(DATA RECORDS begins)

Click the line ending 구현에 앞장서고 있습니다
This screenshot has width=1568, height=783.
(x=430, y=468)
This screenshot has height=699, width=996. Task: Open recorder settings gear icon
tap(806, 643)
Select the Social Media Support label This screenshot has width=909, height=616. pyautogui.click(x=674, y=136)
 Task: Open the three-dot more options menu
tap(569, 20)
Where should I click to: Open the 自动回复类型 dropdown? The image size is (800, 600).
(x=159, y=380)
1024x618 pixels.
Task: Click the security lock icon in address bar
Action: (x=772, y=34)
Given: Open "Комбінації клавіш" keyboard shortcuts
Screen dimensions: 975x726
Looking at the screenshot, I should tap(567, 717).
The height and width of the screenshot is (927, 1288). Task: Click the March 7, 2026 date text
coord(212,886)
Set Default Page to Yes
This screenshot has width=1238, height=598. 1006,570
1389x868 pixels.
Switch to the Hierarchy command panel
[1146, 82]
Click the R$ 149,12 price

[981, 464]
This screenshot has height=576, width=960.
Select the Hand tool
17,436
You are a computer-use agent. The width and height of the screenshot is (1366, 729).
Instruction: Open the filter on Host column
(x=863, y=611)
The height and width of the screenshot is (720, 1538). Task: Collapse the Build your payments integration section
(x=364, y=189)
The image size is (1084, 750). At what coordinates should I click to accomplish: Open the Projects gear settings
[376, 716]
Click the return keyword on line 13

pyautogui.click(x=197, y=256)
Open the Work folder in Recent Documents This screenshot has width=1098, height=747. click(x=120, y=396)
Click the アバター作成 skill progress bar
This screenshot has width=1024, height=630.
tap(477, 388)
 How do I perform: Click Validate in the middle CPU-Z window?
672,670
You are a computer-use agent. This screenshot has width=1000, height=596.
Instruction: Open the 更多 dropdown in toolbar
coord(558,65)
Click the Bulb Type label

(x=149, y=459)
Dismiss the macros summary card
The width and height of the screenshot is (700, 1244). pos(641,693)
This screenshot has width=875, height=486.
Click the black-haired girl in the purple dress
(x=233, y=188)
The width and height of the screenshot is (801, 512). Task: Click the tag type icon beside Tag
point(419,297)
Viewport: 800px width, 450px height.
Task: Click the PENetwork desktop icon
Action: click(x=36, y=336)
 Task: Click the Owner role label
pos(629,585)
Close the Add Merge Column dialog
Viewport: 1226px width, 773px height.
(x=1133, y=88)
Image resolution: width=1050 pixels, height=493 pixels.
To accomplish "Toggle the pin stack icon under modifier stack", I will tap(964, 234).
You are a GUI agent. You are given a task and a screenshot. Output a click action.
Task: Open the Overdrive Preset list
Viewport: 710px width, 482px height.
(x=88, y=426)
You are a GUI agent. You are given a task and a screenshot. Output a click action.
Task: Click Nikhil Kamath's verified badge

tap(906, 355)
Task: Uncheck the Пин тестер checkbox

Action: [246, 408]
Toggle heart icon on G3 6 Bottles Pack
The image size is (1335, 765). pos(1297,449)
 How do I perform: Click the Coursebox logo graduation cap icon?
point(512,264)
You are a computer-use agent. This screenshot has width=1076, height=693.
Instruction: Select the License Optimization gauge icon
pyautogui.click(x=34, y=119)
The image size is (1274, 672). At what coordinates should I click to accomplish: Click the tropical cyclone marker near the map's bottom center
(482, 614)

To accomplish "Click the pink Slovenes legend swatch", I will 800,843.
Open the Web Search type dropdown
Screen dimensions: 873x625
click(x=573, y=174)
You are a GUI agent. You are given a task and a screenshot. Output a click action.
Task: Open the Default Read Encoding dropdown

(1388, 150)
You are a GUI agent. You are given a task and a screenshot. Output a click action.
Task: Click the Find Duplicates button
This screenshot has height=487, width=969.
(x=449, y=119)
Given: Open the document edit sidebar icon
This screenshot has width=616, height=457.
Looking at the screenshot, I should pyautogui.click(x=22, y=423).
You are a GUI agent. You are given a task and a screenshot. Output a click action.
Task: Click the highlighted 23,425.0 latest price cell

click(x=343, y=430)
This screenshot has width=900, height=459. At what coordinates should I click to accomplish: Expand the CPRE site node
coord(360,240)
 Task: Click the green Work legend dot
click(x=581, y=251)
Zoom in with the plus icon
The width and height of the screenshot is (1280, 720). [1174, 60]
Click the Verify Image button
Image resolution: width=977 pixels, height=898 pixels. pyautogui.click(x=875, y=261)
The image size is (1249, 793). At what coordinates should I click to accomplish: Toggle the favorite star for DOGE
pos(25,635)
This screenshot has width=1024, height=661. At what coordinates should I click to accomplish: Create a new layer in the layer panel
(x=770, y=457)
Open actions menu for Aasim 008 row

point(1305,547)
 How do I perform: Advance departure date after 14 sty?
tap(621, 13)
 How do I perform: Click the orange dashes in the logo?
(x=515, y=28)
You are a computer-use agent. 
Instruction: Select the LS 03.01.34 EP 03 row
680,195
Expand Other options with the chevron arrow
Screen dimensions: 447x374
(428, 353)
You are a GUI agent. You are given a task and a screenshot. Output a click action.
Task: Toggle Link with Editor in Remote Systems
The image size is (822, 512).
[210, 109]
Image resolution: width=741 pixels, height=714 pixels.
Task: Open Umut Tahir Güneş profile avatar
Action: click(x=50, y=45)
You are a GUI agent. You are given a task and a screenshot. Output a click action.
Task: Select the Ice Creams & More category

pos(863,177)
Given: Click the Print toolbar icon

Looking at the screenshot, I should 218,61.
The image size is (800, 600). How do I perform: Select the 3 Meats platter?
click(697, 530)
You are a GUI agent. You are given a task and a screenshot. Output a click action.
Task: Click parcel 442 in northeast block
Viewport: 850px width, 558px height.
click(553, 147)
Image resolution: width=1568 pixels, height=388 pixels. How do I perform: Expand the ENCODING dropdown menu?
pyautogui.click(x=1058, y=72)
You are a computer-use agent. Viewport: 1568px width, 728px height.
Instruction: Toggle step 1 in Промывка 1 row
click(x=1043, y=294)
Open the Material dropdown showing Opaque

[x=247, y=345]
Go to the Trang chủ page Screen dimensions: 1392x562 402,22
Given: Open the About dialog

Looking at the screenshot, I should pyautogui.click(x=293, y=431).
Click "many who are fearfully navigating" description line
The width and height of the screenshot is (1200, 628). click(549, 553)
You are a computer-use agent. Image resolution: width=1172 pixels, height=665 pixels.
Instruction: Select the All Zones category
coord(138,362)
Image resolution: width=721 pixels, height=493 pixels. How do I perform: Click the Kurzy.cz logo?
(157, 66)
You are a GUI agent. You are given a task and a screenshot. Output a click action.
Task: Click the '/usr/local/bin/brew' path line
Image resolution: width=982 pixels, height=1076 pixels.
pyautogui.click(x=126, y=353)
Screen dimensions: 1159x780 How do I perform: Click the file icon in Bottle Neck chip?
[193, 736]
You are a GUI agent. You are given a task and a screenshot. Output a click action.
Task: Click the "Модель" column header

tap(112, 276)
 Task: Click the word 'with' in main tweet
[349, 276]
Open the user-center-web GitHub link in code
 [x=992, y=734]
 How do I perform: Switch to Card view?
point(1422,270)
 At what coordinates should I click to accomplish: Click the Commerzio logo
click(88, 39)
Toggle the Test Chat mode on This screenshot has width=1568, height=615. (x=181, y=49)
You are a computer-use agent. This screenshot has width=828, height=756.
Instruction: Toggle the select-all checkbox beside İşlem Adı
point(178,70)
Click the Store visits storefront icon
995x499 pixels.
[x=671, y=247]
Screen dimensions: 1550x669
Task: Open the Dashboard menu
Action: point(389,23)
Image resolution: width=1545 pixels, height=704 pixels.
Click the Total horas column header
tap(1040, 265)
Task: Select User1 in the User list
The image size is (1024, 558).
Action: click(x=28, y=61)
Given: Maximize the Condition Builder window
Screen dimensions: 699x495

(DATA RECORDS ends)

## WORK TASK:
Every record shown above should be set down again exactly.

## PROBLEM SOLUTION:
Click the line ending 구현에 앞장서고 있습니다
This screenshot has width=1568, height=783.
(x=430, y=468)
This screenshot has height=699, width=996. Task: Open recorder settings gear icon
tap(806, 643)
Select the Social Media Support label This screenshot has width=909, height=616. pyautogui.click(x=674, y=136)
 Task: Open the three-dot more options menu
tap(569, 20)
Where should I click to: Open the 自动回复类型 dropdown? The image size is (800, 600).
(x=159, y=380)
1024x618 pixels.
Task: Click the security lock icon in address bar
Action: (x=772, y=34)
Given: Open "Комбінації клавіш" keyboard shortcuts
Screen dimensions: 975x726
Looking at the screenshot, I should tap(567, 717).
The height and width of the screenshot is (927, 1288). Task: Click the March 7, 2026 date text
coord(212,886)
Set Default Page to Yes
This screenshot has width=1238, height=598. 1006,570
1389x868 pixels.
Switch to the Hierarchy command panel
[1146, 82]
Click the R$ 149,12 price

[981, 464]
This screenshot has height=576, width=960.
Select the Hand tool
17,436
You are a computer-use agent. The width and height of the screenshot is (1366, 729).
Instruction: Open the filter on Host column
(x=863, y=611)
The height and width of the screenshot is (720, 1538). Task: Collapse the Build your payments integration section
(x=364, y=189)
The image size is (1084, 750). At what coordinates should I click to accomplish: Open the Projects gear settings
[376, 716]
Click the return keyword on line 13

pyautogui.click(x=197, y=256)
Open the Work folder in Recent Documents This screenshot has width=1098, height=747. click(x=120, y=396)
Click the アバター作成 skill progress bar
This screenshot has width=1024, height=630.
tap(477, 388)
 How do I perform: Click Validate in the middle CPU-Z window?
672,670
You are a computer-use agent. This screenshot has width=1000, height=596.
Instruction: Open the 更多 dropdown in toolbar
coord(558,65)
Click the Bulb Type label

(x=149, y=459)
Dismiss the macros summary card
The width and height of the screenshot is (700, 1244). pos(641,693)
This screenshot has width=875, height=486.
Click the black-haired girl in the purple dress
(x=233, y=188)
The width and height of the screenshot is (801, 512). Task: Click the tag type icon beside Tag
point(419,297)
Viewport: 800px width, 450px height.
Task: Click the PENetwork desktop icon
Action: click(x=36, y=336)
 Task: Click the Owner role label
pos(629,585)
Close the Add Merge Column dialog
Viewport: 1226px width, 773px height.
(x=1133, y=88)
Image resolution: width=1050 pixels, height=493 pixels.
To accomplish "Toggle the pin stack icon under modifier stack", I will tap(964, 234).
You are a GUI agent. You are given a task and a screenshot. Output a click action.
Task: Open the Overdrive Preset list
Viewport: 710px width, 482px height.
(x=88, y=426)
You are a GUI agent. You are given a task and a screenshot. Output a click action.
Task: Click Nikhil Kamath's verified badge

tap(906, 355)
Task: Uncheck the Пин тестер checkbox

Action: [246, 408]
Toggle heart icon on G3 6 Bottles Pack
The image size is (1335, 765). pos(1297,449)
 How do I perform: Click the Coursebox logo graduation cap icon?
point(512,264)
You are a computer-use agent. This screenshot has width=1076, height=693.
Instruction: Select the License Optimization gauge icon
pyautogui.click(x=34, y=119)
The image size is (1274, 672). At what coordinates should I click to accomplish: Click the tropical cyclone marker near the map's bottom center
(482, 614)

To accomplish "Click the pink Slovenes legend swatch", I will 800,843.
Open the Web Search type dropdown
Screen dimensions: 873x625
click(x=573, y=174)
You are a GUI agent. You are given a task and a screenshot. Output a click action.
Task: Open the Default Read Encoding dropdown

(1388, 150)
You are a GUI agent. You are given a task and a screenshot. Output a click action.
Task: Click the Find Duplicates button
This screenshot has height=487, width=969.
(x=449, y=119)
Given: Open the document edit sidebar icon
This screenshot has width=616, height=457.
Looking at the screenshot, I should pyautogui.click(x=22, y=423).
You are a GUI agent. You are given a task and a screenshot. Output a click action.
Task: Click the highlighted 23,425.0 latest price cell

click(x=343, y=430)
This screenshot has width=900, height=459. At what coordinates should I click to accomplish: Expand the CPRE site node
coord(360,240)
 Task: Click the green Work legend dot
click(x=581, y=251)
Zoom in with the plus icon
The width and height of the screenshot is (1280, 720). [1174, 60]
Click the Verify Image button
Image resolution: width=977 pixels, height=898 pixels. pyautogui.click(x=875, y=261)
The image size is (1249, 793). At what coordinates should I click to accomplish: Toggle the favorite star for DOGE
pos(25,635)
This screenshot has width=1024, height=661. At what coordinates should I click to accomplish: Create a new layer in the layer panel
(x=770, y=457)
Open actions menu for Aasim 008 row

point(1305,547)
 How do I perform: Advance departure date after 14 sty?
tap(621, 13)
 How do I perform: Click the orange dashes in the logo?
(x=515, y=28)
You are a computer-use agent. 
Instruction: Select the LS 03.01.34 EP 03 row
680,195
Expand Other options with the chevron arrow
Screen dimensions: 447x374
(428, 353)
You are a GUI agent. You are given a task and a screenshot. Output a click action.
Task: Toggle Link with Editor in Remote Systems
The image size is (822, 512).
[210, 109]
Image resolution: width=741 pixels, height=714 pixels.
Task: Open Umut Tahir Güneş profile avatar
Action: click(x=50, y=45)
You are a GUI agent. You are given a task and a screenshot. Output a click action.
Task: Select the Ice Creams & More category

pos(863,177)
Given: Click the Print toolbar icon

Looking at the screenshot, I should 218,61.
The image size is (800, 600). How do I perform: Select the 3 Meats platter?
click(697, 530)
You are a GUI agent. You are given a task and a screenshot. Output a click action.
Task: Click parcel 442 in northeast block
Viewport: 850px width, 558px height.
click(553, 147)
Image resolution: width=1568 pixels, height=388 pixels. How do I perform: Expand the ENCODING dropdown menu?
pyautogui.click(x=1058, y=72)
You are a computer-use agent. Viewport: 1568px width, 728px height.
Instruction: Toggle step 1 in Промывка 1 row
click(x=1043, y=294)
Open the Material dropdown showing Opaque

[x=247, y=345]
Go to the Trang chủ page Screen dimensions: 1392x562 402,22
Given: Open the About dialog

Looking at the screenshot, I should pyautogui.click(x=293, y=431).
Click "many who are fearfully navigating" description line
The width and height of the screenshot is (1200, 628). click(549, 553)
You are a computer-use agent. Image resolution: width=1172 pixels, height=665 pixels.
Instruction: Select the All Zones category
coord(138,362)
Image resolution: width=721 pixels, height=493 pixels. How do I perform: Click the Kurzy.cz logo?
(157, 66)
You are a GUI agent. You are given a task and a screenshot. Output a click action.
Task: Click the '/usr/local/bin/brew' path line
Image resolution: width=982 pixels, height=1076 pixels.
pyautogui.click(x=126, y=353)
Screen dimensions: 1159x780 How do I perform: Click the file icon in Bottle Neck chip?
[193, 736]
You are a GUI agent. You are given a task and a screenshot. Output a click action.
Task: Click the "Модель" column header

tap(112, 276)
 Task: Click the word 'with' in main tweet
[349, 276]
Open the user-center-web GitHub link in code
 [x=992, y=734]
 How do I perform: Switch to Card view?
point(1422,270)
 At what coordinates should I click to accomplish: Click the Commerzio logo
click(88, 39)
Toggle the Test Chat mode on This screenshot has width=1568, height=615. (x=181, y=49)
You are a computer-use agent. This screenshot has width=828, height=756.
Instruction: Toggle the select-all checkbox beside İşlem Adı
point(178,70)
Click the Store visits storefront icon
995x499 pixels.
[x=671, y=247]
Screen dimensions: 1550x669
Task: Open the Dashboard menu
Action: point(389,23)
Image resolution: width=1545 pixels, height=704 pixels.
Click the Total horas column header
tap(1040, 265)
Task: Select User1 in the User list
The image size is (1024, 558).
Action: click(x=28, y=61)
Given: Maximize the Condition Builder window
Screen dimensions: 699x495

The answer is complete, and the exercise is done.